Critics also argue that competition between private clinics, or even between clinics and hospitals, is somehow a bad thing. But all of the developed world’s top performing universal health-care systems, with the best outcomes and shortest wait times, include a blend of both public and private care. No one has done it with the naysayers’ fixation on government provision.
And finally, some critics claim that, under ABF, private clinics will simply focus on less-complex procedures for less-complex patients to achieve greater profit, leaving public hospitals to perform more complex and thus costly surgeries. But in fact, private clinics alleviate pressure on the public system, allowing hospitals to dedicate their sophisticated resources to complex cases.
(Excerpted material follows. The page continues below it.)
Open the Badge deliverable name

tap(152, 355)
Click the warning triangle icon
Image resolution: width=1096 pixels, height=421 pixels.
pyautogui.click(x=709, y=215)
To be sure, the government must ensure that complex procedures—no matter where they are performed—must always receive appropriate levels of funding and similarly that less-complex procedures are also appropriately funded. But again, the vast and lengthy experience with ABF in other universal health-care countries can help inform Alberta’s approach, which could then serve as an example for other provinces.
Alberta’s health-care system simply does not deliver for patients, with its painfully long wait times and poor access to physicians and services—despite its massive price tag. With its planned shift to activity-based funding, the province has embarked on a path to better health care, despite any false claims from the naysayers. Now it’s crucial for the Smith government to learn from the experiences of others and get this critical reform right.